Staff:

Prof. Dr. Dennis Hofheinz, ETH Zürich
Prof. Dr. Eike Kiltz, Ruhr-Universität Bochum

 

 

Description:

In our modern digital society, cryptography is vital to protect the secrecy and integrity of transmitted and stored information. Settings like digital commerce, electronic banking, or simply private email communication already rely on encryption and signature schemes. However, today's cryptographic schemes do not scale well, and thus are not suited for the increasingly large sets of data they are used on. For instance, the security guarantees currently known for RSA encryption -- the most commonly used type of encryption scheme -- degrade linearly in the number of users and cipher texts. Hence, larger settings (such as cloud computing, or simply the scenario of encrypting all existing email traffic) may enable new and more efficient attacks. To maintain a reasonable level of security in larger scenarios, RSA key lengths must be chosen significantly larger, and the scheme becomes very inefficient. Besides, a switch in RSA key lengths requires an update of the whole public key infrastructure, an impossibility in truly large scenarios. Even worse, when the scenario grows beyond an initially anticipated size, we may lose all security guarantees. 

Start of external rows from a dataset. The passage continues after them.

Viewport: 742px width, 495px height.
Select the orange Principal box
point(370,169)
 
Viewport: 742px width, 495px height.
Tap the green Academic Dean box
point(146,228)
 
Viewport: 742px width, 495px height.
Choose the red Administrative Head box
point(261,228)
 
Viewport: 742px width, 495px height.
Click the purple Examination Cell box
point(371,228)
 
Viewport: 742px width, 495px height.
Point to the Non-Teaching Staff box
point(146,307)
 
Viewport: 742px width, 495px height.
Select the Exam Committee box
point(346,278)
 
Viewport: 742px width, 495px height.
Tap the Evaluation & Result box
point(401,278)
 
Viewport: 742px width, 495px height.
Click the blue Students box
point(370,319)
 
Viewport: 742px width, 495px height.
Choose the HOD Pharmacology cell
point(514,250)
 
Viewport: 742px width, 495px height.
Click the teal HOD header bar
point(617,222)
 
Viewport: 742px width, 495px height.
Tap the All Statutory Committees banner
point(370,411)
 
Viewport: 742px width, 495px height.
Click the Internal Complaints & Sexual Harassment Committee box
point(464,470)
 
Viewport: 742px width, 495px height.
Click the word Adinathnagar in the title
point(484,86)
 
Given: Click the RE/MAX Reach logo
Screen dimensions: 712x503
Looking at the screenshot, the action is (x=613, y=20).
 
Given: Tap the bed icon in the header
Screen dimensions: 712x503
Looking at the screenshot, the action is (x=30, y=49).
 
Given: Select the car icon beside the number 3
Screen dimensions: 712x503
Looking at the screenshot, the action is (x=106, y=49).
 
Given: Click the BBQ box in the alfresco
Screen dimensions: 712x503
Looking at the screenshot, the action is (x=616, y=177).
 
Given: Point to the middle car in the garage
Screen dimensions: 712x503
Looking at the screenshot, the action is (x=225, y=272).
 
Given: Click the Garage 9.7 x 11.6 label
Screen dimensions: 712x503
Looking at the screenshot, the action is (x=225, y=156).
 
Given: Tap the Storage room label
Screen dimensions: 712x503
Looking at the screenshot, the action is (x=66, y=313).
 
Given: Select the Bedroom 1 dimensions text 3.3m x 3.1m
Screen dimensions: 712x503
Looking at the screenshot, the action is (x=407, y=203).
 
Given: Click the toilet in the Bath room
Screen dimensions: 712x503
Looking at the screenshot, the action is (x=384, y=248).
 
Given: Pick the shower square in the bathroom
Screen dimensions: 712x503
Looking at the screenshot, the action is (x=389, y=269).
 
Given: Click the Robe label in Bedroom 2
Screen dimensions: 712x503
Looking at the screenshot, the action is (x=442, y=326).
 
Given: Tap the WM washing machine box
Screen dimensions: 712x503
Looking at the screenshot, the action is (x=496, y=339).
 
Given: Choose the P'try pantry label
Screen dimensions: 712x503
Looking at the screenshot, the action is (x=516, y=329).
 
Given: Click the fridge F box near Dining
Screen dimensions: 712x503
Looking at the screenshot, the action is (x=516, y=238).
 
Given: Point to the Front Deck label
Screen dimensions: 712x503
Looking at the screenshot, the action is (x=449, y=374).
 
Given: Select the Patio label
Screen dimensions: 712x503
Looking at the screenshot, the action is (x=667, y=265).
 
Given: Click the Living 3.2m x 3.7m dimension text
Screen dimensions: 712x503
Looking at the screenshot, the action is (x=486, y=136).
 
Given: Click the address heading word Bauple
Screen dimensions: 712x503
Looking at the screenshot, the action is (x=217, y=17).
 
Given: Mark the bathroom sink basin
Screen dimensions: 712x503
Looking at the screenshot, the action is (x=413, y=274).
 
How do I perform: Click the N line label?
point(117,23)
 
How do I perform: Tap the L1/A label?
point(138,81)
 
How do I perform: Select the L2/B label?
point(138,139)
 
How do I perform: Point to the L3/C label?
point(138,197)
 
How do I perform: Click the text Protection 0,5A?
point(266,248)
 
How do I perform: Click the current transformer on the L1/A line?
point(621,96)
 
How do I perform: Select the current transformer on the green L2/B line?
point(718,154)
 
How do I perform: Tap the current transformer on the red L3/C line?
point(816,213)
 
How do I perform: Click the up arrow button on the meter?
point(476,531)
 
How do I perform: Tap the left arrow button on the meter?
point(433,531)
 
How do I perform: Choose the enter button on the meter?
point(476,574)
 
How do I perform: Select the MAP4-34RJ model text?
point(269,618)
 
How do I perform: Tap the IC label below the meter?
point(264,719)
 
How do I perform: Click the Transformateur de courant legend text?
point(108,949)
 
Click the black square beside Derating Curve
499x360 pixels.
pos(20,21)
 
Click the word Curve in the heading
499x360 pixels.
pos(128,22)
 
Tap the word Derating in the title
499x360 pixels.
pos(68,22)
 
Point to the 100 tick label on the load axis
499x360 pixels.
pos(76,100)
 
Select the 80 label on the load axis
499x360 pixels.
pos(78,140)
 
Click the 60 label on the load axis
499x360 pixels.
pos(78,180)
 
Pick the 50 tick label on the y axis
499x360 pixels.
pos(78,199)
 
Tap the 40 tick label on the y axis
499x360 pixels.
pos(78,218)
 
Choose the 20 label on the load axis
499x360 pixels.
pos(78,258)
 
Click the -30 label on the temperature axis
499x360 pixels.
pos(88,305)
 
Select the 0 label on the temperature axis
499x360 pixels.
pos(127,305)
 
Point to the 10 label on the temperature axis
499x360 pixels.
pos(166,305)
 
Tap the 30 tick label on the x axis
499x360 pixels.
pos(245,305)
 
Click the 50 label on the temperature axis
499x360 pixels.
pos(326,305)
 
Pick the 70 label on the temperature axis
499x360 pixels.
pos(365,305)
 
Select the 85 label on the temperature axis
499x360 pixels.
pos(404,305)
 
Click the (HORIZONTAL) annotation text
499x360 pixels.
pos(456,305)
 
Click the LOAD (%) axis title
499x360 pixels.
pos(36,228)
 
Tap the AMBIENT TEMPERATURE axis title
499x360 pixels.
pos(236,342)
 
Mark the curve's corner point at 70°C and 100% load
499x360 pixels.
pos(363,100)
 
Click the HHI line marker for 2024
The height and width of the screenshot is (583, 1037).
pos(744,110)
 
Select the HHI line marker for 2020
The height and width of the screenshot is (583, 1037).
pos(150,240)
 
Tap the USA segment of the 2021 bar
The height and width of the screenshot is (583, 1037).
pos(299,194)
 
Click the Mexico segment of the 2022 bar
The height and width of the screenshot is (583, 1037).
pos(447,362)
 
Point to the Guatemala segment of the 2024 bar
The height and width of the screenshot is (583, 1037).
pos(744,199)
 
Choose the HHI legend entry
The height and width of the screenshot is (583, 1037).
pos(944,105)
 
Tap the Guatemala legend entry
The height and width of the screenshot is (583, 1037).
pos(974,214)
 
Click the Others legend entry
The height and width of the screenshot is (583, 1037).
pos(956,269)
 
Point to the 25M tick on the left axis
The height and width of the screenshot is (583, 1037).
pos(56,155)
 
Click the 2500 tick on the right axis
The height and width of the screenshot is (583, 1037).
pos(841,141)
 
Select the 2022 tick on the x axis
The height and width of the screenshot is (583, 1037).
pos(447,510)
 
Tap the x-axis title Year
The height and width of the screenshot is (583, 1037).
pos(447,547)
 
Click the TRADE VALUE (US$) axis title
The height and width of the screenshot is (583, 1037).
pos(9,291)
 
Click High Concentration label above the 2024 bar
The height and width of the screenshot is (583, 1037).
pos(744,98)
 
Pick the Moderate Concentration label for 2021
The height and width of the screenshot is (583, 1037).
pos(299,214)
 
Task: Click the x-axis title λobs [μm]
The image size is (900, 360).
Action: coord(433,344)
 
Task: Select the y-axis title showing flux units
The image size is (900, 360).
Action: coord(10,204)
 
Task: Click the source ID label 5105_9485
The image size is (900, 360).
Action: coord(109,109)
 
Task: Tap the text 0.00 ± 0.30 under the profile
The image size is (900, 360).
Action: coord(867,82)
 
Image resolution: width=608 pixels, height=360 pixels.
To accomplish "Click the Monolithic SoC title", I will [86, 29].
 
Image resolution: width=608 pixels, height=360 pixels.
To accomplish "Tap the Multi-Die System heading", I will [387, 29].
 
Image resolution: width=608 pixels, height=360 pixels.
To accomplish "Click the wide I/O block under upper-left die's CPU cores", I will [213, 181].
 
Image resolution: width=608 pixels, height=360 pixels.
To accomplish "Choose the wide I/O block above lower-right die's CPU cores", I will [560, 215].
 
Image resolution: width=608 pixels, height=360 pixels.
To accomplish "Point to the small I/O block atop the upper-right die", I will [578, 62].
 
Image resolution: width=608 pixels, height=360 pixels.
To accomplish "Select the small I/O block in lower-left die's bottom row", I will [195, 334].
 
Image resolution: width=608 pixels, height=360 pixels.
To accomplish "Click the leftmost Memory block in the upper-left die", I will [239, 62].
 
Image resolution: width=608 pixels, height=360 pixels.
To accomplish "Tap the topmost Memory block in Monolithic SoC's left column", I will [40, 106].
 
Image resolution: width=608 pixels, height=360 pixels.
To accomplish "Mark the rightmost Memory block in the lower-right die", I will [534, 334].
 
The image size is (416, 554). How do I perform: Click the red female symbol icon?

The goal of this proposal is to offer a toolbox of cryptographic schemes that are suitable for huge sets of data. For instance, we plan to devise practical encryption schemes whose security does not degrade in the number of users and ciphertexts. Thus, parameter suggestions for our schemes can be made without knowing the size of the application they are used in. Furthermore, it should be possible to adapt the desired level of security on the fly, without adapting an existing public key infrastructure. Finally, our schemes should be practical and serve as a potential plug-in replacement of commonly used cryptographic schemes. In particular, the scalable nature of our schemes also makes them not only more secure, but also potentially more efficient in larger settings. We believe that now is exactly the right time for this endeavor. On the one  hand, only the recent emergence of "big data'' applications (in which massive amounts of users exchange massive amounts of data) makes truly scalable cryptographic schemes necessary. On the other hand, the  necessary technical tools to construct scalable cryptographic primitives have been developed only recently.